Standardization¶
Canonicalization, functional group normalization, aromaticity, tautomers, and deduplication.
Canonicalize¶
canonicalize() applies the full normalization pipeline: neutralize, standardize functional groups,
Kekule normalization, implicit hydrogen cleanup, aromatization, and charge standardization.
from chython import smiles
mol = smiles('C(=O)(O)c1ccccc1')
mol.canonicalize()
print(str(mol)) # canonical SMILES
# Options
mol.canonicalize(
fix_tautomers=True, # canonical tautomer form (default)
keep_kekule=False, # return Kekule instead of aromatic
logging=False, # return list of changes made
ignore=True, # skip standardization bugs
)
# With logging: returns list of (atoms, rule_id, description) tuples
log = mol.canonicalize(logging=True)
for atoms, rule_id, description in log:
print(f'{description} at atoms {atoms}')
Functional Group Standardization¶
standardize() normalizes functional groups (nitro, sulfoxide, etc.)
without changing aromaticity or tautomers. Over 80 rules applied:
mol = smiles('c1ccccc1N(=O)=O') # nitro
mol.standardize() # normalizes to [N+]([O-])=O form
# With logging
log = mol.standardize(logging=True)
# Charge normalization (zwitterions)
mol.standardize_charges()
Neutralize¶
mol = smiles('[NH3+]CC(=O)[O-]') # zwitterion
mol.neutralize() # removes zwitterionic charges
Aromaticity¶
mol = smiles('c1ccccc1')
# Convert aromatic (Thiele) to Kekule form
mol.kekule()
print(str(mol)) # C1=CC=CC=C1
# Convert back to aromatic form
mol.thiele()
print(str(mol)) # c1ccccc1
# Enumerate all Kekule structures
for kekule_form in mol.enumerate_kekule():
print(str(kekule_form))
Implicit / Explicit Hydrogens¶
mol = smiles('CCO')
# Add explicit hydrogens
added = mol.explicify_hydrogens() # returns count of added H
mol.clean2d() # recalculate layout after adding atoms
# Remove explicit hydrogens (make implicit)
mol.implicify_hydrogens()
# Fix implicit hydrogen counts
mol.fix_structure()
implicify_hydrogens works for aromatic rings only in Kekule form.
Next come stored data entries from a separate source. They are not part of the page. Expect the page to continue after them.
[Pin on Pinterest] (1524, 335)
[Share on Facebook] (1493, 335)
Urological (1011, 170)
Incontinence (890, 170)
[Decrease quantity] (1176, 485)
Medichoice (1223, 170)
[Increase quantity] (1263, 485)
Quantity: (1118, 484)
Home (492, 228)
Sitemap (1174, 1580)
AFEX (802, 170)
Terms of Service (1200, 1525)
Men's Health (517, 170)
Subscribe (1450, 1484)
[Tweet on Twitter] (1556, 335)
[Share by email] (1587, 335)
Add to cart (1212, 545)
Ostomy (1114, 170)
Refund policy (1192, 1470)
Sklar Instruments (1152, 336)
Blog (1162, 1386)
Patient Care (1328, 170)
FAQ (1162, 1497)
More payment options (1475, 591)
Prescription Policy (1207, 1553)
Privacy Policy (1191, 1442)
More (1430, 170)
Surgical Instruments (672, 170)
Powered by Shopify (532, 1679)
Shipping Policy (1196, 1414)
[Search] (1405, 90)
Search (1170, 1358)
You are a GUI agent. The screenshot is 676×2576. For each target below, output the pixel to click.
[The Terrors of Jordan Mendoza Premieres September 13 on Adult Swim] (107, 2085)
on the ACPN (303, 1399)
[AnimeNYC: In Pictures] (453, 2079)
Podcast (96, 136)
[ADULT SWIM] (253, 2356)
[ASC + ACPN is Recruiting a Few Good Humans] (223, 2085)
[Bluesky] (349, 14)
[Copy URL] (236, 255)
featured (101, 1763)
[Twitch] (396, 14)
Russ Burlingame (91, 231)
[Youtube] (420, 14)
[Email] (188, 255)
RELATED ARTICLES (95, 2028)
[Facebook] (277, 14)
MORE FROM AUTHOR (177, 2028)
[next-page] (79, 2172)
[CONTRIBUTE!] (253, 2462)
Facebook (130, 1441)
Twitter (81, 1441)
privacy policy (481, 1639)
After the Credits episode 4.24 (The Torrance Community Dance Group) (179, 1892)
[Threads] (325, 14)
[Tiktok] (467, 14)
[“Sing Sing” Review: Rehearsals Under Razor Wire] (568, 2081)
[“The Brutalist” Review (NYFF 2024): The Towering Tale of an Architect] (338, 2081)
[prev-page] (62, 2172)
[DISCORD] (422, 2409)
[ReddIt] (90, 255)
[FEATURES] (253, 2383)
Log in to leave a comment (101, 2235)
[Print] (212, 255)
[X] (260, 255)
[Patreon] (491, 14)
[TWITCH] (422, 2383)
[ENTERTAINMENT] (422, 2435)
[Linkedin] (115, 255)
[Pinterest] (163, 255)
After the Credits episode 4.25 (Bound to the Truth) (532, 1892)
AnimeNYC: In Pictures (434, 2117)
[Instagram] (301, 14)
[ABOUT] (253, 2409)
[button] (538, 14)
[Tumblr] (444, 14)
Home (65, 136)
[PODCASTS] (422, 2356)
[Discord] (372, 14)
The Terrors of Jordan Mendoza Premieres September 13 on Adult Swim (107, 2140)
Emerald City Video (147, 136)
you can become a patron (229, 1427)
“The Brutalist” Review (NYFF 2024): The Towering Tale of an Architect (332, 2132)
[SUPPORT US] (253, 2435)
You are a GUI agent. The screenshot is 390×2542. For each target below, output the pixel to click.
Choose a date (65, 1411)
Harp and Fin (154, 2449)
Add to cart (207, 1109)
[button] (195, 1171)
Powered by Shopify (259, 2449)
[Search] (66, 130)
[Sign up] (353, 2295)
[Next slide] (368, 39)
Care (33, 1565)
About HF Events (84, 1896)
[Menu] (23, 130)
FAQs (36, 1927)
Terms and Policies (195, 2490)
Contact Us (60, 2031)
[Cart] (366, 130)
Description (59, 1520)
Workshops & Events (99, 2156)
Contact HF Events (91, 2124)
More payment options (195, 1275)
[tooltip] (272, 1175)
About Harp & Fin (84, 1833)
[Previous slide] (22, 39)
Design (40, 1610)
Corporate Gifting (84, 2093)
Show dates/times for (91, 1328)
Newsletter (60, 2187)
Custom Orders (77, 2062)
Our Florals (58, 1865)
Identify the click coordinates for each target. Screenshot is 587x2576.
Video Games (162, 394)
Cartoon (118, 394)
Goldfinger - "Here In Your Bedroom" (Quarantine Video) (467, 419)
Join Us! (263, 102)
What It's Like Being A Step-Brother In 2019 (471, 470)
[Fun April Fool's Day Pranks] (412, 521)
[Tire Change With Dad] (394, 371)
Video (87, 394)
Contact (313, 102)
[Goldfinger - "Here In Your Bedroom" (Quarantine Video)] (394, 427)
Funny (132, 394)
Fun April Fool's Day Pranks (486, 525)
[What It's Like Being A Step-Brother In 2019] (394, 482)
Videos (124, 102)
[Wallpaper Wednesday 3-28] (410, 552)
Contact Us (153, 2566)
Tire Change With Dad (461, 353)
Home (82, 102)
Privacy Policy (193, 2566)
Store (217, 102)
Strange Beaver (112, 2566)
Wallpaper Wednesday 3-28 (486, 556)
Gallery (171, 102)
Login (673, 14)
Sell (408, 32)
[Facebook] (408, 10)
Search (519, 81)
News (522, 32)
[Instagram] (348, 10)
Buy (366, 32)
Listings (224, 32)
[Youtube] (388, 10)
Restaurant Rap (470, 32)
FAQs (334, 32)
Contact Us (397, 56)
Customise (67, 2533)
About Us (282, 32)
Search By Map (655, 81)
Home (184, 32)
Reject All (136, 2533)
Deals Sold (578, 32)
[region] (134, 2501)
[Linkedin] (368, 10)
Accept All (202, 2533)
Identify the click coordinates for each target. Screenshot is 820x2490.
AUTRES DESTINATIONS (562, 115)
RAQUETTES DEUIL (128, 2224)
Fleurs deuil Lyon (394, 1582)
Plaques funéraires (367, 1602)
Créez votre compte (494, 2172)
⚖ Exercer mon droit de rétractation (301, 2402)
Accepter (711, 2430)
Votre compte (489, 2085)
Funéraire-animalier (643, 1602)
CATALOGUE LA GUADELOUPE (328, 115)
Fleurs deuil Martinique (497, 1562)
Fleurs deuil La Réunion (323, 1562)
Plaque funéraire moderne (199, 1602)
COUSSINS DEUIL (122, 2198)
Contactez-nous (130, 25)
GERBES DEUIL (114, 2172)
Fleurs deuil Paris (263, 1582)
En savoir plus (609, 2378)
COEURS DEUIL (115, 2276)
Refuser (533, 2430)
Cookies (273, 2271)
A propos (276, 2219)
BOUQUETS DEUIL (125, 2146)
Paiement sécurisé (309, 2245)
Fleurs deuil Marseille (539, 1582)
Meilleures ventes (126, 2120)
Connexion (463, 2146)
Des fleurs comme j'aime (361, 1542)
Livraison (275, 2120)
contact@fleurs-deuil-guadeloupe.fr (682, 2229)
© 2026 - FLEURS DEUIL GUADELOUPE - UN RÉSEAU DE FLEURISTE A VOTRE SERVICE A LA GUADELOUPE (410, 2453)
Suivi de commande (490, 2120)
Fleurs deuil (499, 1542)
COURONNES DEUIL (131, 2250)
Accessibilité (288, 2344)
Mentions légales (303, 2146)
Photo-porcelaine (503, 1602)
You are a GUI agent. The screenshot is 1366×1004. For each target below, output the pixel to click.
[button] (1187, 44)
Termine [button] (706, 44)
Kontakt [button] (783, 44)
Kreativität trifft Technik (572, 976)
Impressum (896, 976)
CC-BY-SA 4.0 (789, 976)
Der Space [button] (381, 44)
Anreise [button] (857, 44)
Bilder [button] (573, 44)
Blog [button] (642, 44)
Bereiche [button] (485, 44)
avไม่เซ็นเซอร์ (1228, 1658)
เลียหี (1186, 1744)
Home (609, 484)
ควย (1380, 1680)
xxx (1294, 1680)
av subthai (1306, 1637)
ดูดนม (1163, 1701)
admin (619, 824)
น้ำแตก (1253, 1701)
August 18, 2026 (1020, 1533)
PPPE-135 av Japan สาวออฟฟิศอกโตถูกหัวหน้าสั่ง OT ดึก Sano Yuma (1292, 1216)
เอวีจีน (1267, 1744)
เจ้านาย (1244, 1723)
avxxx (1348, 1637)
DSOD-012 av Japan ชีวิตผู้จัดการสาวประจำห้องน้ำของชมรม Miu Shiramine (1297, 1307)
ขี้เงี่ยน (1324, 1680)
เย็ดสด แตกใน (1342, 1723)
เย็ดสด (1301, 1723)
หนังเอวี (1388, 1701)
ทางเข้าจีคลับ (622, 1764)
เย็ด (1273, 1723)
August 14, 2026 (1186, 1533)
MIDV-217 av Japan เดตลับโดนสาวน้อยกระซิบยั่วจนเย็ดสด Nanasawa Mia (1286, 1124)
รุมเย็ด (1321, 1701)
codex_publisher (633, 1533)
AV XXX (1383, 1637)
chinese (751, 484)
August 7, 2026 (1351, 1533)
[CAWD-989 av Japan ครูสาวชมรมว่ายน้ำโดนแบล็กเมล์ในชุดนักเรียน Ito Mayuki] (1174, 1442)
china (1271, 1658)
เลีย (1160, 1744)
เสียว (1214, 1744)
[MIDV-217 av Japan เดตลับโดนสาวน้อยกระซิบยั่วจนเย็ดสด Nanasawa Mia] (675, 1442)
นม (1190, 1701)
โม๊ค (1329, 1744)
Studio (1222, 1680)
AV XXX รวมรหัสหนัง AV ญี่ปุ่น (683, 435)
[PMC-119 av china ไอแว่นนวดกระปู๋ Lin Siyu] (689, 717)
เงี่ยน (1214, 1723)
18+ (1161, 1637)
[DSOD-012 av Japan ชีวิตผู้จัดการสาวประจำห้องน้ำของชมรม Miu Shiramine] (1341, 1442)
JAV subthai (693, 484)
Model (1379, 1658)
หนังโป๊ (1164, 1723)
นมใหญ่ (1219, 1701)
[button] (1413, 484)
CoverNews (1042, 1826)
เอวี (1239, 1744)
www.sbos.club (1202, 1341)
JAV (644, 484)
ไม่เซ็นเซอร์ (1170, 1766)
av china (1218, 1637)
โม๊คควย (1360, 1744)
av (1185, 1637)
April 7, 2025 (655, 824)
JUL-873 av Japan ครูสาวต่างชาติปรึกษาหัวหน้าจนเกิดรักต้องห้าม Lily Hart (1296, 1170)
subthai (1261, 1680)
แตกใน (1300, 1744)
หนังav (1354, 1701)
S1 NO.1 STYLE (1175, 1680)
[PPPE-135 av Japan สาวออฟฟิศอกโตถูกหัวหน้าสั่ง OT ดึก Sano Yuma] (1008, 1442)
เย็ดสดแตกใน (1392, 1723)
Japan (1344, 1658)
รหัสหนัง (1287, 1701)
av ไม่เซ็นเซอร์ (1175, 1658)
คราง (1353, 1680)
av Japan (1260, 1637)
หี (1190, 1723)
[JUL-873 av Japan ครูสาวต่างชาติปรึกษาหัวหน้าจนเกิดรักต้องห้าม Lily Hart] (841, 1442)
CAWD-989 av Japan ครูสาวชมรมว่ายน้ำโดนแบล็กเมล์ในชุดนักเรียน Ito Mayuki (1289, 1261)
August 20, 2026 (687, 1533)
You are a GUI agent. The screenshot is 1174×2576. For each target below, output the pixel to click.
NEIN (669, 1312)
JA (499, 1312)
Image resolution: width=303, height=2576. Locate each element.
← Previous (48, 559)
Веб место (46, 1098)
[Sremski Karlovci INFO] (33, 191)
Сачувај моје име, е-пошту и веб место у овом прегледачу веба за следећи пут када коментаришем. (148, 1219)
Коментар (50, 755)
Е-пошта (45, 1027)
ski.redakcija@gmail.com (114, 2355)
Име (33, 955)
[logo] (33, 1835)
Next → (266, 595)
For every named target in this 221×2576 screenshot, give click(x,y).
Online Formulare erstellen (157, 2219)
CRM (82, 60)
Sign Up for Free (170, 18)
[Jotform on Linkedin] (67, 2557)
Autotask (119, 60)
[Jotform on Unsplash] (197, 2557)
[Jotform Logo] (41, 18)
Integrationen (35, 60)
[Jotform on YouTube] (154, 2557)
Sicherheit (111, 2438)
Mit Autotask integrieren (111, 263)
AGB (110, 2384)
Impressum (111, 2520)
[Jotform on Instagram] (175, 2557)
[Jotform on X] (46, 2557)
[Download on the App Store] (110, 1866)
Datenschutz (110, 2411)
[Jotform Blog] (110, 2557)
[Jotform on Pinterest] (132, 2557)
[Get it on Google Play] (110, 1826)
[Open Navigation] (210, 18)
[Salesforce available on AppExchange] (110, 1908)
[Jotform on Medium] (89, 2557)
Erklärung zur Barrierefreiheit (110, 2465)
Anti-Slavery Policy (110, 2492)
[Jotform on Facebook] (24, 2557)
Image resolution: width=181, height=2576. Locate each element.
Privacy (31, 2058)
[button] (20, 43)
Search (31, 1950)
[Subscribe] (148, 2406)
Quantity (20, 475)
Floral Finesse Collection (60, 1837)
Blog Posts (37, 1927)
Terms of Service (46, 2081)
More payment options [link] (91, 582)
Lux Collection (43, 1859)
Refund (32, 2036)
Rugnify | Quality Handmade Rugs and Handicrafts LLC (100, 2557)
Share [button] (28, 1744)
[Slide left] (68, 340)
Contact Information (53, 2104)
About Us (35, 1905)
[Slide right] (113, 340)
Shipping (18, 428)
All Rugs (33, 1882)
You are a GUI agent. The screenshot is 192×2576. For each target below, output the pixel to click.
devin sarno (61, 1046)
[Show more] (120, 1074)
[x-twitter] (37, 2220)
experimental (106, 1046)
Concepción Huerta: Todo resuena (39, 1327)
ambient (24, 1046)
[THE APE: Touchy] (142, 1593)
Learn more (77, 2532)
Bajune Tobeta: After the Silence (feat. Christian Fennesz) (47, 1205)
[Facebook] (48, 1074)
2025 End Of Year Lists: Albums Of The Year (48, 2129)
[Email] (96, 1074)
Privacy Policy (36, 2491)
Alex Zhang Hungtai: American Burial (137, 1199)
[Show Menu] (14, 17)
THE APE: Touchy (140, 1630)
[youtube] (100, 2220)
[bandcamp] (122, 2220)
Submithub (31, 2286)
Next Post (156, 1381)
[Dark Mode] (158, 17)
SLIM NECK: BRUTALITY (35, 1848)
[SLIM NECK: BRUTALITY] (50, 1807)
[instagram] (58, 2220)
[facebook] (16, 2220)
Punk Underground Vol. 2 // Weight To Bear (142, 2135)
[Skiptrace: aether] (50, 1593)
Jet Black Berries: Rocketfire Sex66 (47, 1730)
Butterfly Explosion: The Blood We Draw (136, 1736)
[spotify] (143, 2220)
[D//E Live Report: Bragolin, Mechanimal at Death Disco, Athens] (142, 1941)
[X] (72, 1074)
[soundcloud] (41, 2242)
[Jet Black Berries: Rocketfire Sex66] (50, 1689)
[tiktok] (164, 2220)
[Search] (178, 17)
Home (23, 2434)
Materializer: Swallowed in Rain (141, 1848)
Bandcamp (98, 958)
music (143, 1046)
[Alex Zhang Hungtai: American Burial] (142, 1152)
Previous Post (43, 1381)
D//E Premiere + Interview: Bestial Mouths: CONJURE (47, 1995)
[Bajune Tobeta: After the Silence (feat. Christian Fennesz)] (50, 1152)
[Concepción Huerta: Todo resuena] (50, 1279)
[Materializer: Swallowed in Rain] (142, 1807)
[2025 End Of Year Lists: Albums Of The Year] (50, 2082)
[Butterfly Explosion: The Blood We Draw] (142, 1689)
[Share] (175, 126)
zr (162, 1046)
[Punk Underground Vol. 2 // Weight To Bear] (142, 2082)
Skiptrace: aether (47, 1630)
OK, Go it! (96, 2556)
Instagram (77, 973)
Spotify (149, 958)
explicify_hydrogens for aromatized forms requires kekule() then optionally thiele() afterward.
Tautomers¶
mol = smiles('Oc1ccncc1') # 4-pyridinol
# Enumerate tautomers
for tautomer in mol.enumerate_tautomers(limit=100):
print(str(tautomer))
# Include charge-shifted forms
for tautomer in mol.enumerate_charged_tautomers(limit=100):
print(str(tautomer))
Valence Checking¶
mol = smiles('C=N=Cc1ccccc1')
# Check for valence problems (returns list of atom numbers with issues)
errors = mol.check_valence()
print('errors:', errors)
# Aromatic rings must be kekulized first for accurate checking
mol.canonicalize()
errors = mol.check_valence()
Deduplication¶
Using Sets¶
Molecules are hashable (based on canonical SMILES), so sets remove duplicates:
mols = [smiles('CCO'), smiles('OCC'), smiles('C(O)C')]
for m in mols:
m.canonicalize()
unique = set(mols) # 1 molecule (all three are ethanol)
Using Canonical SMILES¶
seen = set()
unique = []
for mol in mols:
mol.canonicalize()
s = str(mol)
if s not in seen:
seen.add(s)
unique.append(mol)
Graph Equality¶
is_equal() compares molecular graphs including all atom/bond properties:
mol1 = smiles('CCO')
mol2 = smiles('OCC')
mol1.is_equal(mol2) # True